President Trump recently revealed the full extent of his complacency toward American death from the virus.  Against the advice of almost all American medical experts, the President has begun to put enormous pressure on states to completely reopen their schools in the fall, even threatening to withhold funding from schools that do not comply, although, since schools are funded locally, a president has limited power to stop school funding.

It must be said that school openings in Europe have indicated that, especially below the sixth grade, school openings — even without masks or social distancing — have not precipitated` Covid-19 spread.  In Europe, however, the infection rate is not out of control as it is currently in the United States. Even in Europe, upper-level schools are still acting carefully.

The pandemic is reaching unprecedented heights in the United States.  Records for number of new cases are being set every day, which have clearly been driven by the re-opening of many states in response to Trump’s goading.  Compared with all other democracies, most of which have followed appropriate health guidelines, returned to minimal level of disease and now reopened, the US pandemic is still out of control.  It is not clear that Americans will be willing to shut down again even with explicit government regulations.
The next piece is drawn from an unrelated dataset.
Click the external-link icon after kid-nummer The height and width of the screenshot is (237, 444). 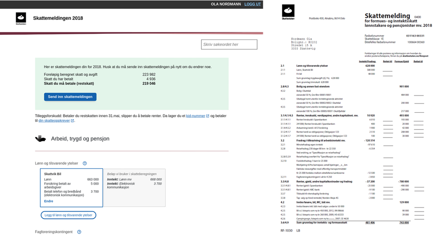coord(208,115)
It should be clear that the only reason the President is ignoring his medical advisors and pushing for the complete re-opening of the schools is to project the appearance of a return to normal to benefit the economy before the November presidential election.  To be sure, as I have written before, there are difficult trade-offs between the strictly medical response to the pandemic and the exigencies of the economy.  These trade-offs, however, are only in the short-term.
While pandemics certainly suppress the economy, treatment protocols that may delay economic opening, surprisingly, do not.
In other words it is not the long-term health of the economy about which Trump is concerned, but the health of the economy before the presidential election.

It is hard to overestimate the practical results of the Trump’s callousness.  Quite literally, thousands of American deaths need to be laid at his feet.  Both his inaction early on and now his current reckless recommendations cannot be understood except as callous disregard for the life of these thousands.

The impact upon the democracy is also critical.  The right-wing media who urge the President on and the members of Congress terrified of Trump’s ire reveal the ugly underbelly of a democracy that has degenerated to the point where the constitutional fail-safes are no longer strong enough.  The opinion attributed (incorrectly) to Winston Churchill — that democracy is the worst form of government, except for all the others — is no longer shared by one-third to one-half (depending on the study) of Americans who would prefer some form of more authoritarian government.

The pandemic threatens more than the lives of millions around the world.  In Trump’s callous hands, it is also threatening our democratic freedoms.

** As a physician, I realize that one cannot make a psychiatric diagnosis without a personal interview and examination.  Nevertheless, the President’s behavior does seem meet the qualifying criteria to fit the psychopath.  In her new book, Trump's psychologist niece calls him a narcissist.  I won’t argue, but the differences are slight.